A few limitations are inherent in the present study. Firstly, study eligibility relied on a subject's recall of recent vaccination and treatment histories. It is conceivable that some individuals already on treatment for typhoid fever or recently vaccinated against S. typhi enlisted in the study. Such false positives would likely reduce the Sp of the tests. Secondly, enrolment of only symptomatic individuals – likely to harbour high bacterial loads and thus post stronger immunological responses – would positively impact the tests' sensitivities. Notwithstanding, since Bayesian latent class models permit the quantification of tests' accuracy devoid of classification errors (Enøe et al., 2000), the findings from this study can be considered readily generalizable to populations with similar burden of S. typhi.

5. Conclusion

We have derived the Se, Sp and predictive values of Widal, Rapid Ab and SAT for the diagnosis of S. typhi infection in a symptomatic outpatient population. Of the tests, the Rapid Ab assay displayed the highest Se.
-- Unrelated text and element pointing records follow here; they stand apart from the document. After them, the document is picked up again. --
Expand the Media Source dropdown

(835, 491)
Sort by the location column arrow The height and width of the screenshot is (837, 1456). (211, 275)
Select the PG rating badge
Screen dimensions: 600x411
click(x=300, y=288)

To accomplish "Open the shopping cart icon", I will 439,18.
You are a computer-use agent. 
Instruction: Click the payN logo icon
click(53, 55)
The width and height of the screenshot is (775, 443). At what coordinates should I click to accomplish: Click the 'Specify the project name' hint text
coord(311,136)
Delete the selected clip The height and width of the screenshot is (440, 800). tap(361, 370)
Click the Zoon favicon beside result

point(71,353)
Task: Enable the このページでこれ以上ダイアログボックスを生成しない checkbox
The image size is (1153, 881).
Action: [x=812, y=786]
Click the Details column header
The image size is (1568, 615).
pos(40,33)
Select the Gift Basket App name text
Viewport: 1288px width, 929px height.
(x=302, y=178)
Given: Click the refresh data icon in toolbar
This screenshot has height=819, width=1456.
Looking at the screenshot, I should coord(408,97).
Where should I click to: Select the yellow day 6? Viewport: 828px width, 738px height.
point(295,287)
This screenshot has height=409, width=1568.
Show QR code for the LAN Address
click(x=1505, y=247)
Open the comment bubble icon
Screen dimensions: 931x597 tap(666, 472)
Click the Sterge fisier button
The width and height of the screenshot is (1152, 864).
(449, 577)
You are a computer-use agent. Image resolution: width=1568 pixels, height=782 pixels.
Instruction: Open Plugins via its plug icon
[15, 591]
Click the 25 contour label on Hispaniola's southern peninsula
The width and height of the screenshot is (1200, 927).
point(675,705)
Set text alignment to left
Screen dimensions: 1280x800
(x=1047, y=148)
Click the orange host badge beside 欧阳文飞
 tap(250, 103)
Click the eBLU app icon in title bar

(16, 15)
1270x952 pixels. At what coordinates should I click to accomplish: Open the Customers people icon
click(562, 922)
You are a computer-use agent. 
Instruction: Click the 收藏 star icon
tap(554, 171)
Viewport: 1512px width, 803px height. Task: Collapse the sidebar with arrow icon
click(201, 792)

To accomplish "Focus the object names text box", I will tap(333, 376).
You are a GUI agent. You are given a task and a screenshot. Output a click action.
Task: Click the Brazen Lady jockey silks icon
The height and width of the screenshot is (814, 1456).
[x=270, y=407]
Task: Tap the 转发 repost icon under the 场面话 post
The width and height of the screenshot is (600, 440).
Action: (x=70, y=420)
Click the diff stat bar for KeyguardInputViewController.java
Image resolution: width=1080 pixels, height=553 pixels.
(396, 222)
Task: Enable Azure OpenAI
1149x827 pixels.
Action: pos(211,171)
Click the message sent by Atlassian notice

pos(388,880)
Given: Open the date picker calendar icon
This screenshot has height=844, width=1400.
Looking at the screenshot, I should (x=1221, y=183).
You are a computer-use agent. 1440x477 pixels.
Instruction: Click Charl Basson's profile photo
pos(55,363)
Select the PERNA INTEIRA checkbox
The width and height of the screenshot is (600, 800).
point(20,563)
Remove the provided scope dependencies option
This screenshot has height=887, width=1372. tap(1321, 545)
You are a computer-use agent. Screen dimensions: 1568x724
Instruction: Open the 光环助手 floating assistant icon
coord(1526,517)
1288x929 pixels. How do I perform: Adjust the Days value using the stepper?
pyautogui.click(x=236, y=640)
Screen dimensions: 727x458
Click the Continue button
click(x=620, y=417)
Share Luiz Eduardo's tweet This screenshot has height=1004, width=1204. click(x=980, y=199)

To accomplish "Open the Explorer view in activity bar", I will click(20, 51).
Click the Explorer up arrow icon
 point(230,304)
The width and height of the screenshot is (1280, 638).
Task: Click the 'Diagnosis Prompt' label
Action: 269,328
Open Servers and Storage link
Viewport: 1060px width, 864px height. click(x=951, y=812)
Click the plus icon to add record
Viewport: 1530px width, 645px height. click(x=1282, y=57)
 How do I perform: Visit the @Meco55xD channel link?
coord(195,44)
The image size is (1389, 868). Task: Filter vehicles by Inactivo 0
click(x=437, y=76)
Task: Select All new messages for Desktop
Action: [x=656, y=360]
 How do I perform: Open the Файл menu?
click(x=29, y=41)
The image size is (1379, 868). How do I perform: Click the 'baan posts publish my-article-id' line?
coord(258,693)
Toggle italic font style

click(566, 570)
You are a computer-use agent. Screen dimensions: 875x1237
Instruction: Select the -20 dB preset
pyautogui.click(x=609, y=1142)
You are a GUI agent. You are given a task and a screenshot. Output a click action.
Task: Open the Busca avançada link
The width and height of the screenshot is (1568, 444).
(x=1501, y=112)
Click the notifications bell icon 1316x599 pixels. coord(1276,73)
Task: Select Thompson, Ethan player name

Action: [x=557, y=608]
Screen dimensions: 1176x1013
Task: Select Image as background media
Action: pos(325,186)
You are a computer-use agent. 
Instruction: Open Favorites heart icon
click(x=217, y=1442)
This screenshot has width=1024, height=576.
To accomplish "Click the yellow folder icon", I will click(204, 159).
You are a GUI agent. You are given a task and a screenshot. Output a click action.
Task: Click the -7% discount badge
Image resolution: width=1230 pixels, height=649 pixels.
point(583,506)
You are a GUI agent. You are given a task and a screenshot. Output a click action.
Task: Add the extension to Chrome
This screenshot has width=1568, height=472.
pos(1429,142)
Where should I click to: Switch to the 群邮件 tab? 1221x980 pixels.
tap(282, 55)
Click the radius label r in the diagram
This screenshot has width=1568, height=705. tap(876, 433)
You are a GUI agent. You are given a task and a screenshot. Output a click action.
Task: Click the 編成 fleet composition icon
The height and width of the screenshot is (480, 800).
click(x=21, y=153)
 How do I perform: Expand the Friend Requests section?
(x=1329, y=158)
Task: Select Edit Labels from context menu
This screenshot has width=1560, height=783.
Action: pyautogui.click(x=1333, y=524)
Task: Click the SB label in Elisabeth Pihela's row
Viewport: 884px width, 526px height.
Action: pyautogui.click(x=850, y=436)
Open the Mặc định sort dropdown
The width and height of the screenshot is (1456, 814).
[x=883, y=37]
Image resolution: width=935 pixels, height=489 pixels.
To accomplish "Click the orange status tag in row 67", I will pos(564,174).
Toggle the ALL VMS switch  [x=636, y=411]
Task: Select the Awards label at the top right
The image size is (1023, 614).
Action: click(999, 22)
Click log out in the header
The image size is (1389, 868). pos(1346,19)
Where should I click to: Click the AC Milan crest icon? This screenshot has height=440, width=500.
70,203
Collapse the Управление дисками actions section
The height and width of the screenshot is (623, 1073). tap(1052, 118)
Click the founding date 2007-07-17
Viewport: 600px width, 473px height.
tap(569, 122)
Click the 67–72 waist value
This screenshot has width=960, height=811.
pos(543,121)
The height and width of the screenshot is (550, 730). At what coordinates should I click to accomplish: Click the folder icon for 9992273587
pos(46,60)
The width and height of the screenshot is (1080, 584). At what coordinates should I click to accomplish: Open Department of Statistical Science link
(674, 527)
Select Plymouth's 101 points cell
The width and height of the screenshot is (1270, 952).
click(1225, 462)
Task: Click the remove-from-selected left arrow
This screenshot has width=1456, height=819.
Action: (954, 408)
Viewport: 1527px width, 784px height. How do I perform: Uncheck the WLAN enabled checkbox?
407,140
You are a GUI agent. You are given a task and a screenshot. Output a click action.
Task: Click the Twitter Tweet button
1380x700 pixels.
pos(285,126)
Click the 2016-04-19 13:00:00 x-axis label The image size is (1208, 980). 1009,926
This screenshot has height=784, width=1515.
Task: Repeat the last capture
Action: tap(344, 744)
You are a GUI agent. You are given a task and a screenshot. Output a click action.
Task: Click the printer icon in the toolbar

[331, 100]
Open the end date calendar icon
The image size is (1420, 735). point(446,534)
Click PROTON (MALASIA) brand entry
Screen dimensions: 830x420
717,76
Its Sp was similar to that of Widal but significantly higher than SAT. Correspondingly, Rapid Ab's NPV was the highest, but recorded a comparable PPV with the Widal test. Consequently, the Rapid Ab test renders good promise towards informing surveillance, diagnosis and treatment of acute typhoid fever in endemic settings.

Data availability

Data will be made available on request.